What to do:
Exact copy, pictures excluded: print the lines from the one with "You are a GUI" through the final line of the records.

[Excerpts from a dataset]
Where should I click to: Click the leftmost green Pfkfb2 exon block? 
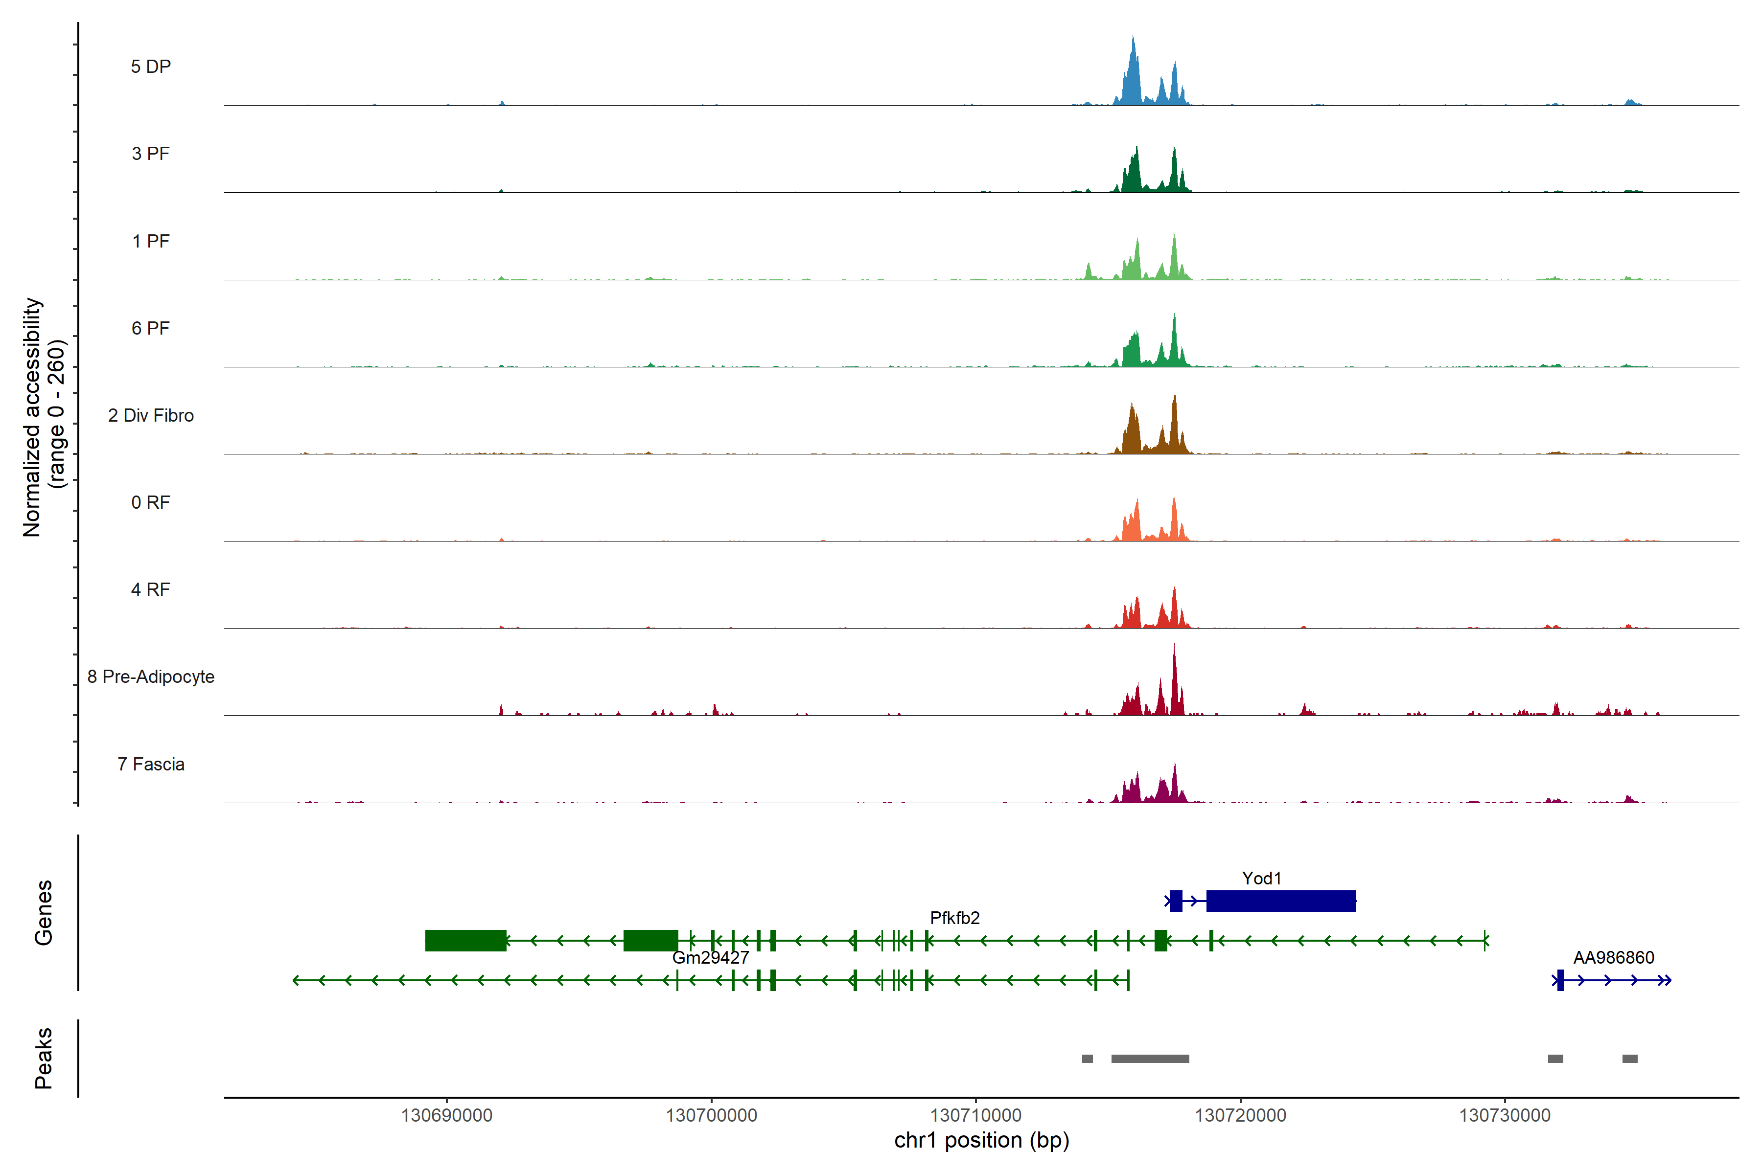coord(465,940)

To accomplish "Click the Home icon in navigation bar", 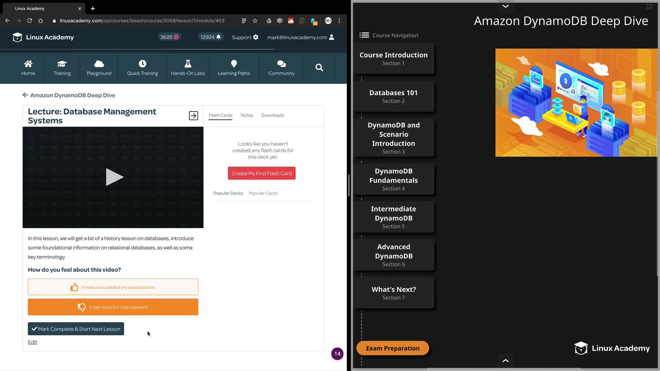I will point(28,64).
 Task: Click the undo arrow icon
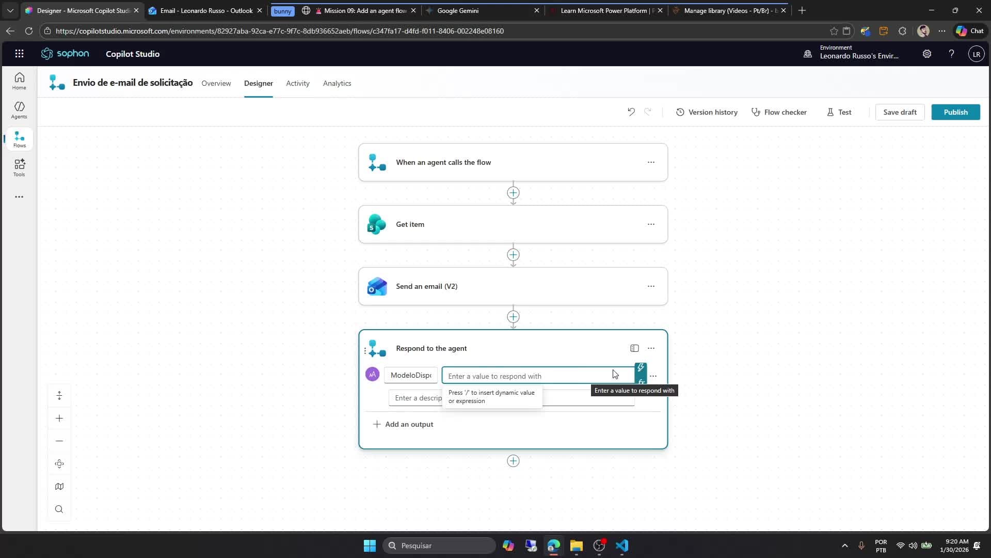click(x=631, y=112)
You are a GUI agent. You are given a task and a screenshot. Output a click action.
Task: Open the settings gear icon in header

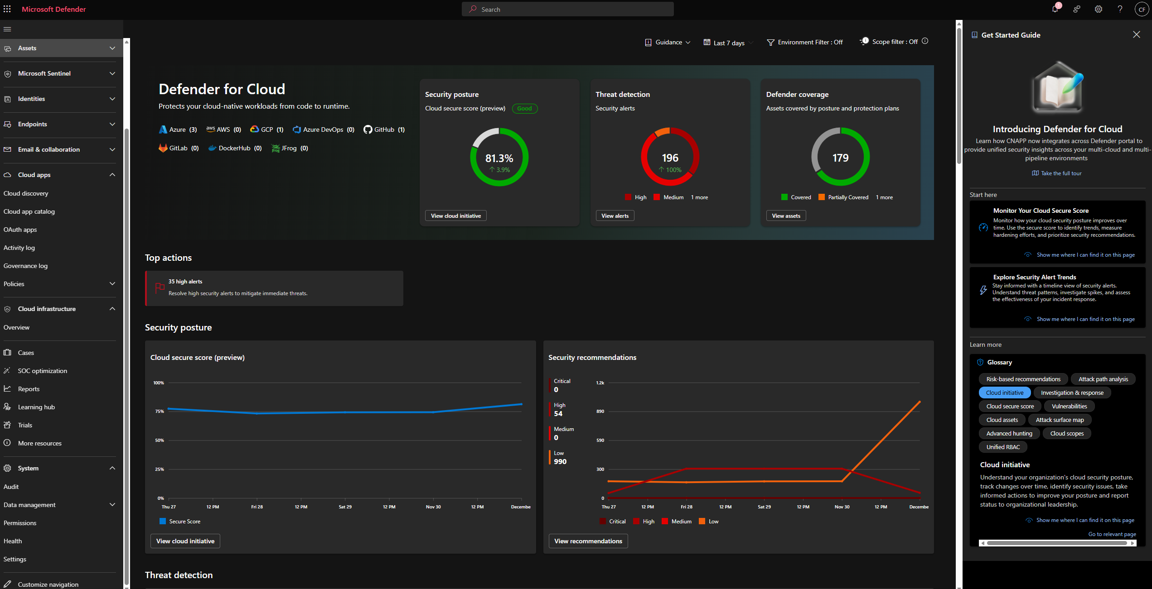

Solution:
You are a GUI agent. You are given a task and a screenshot. Output a click action.
Task: Open the settings gear icon in header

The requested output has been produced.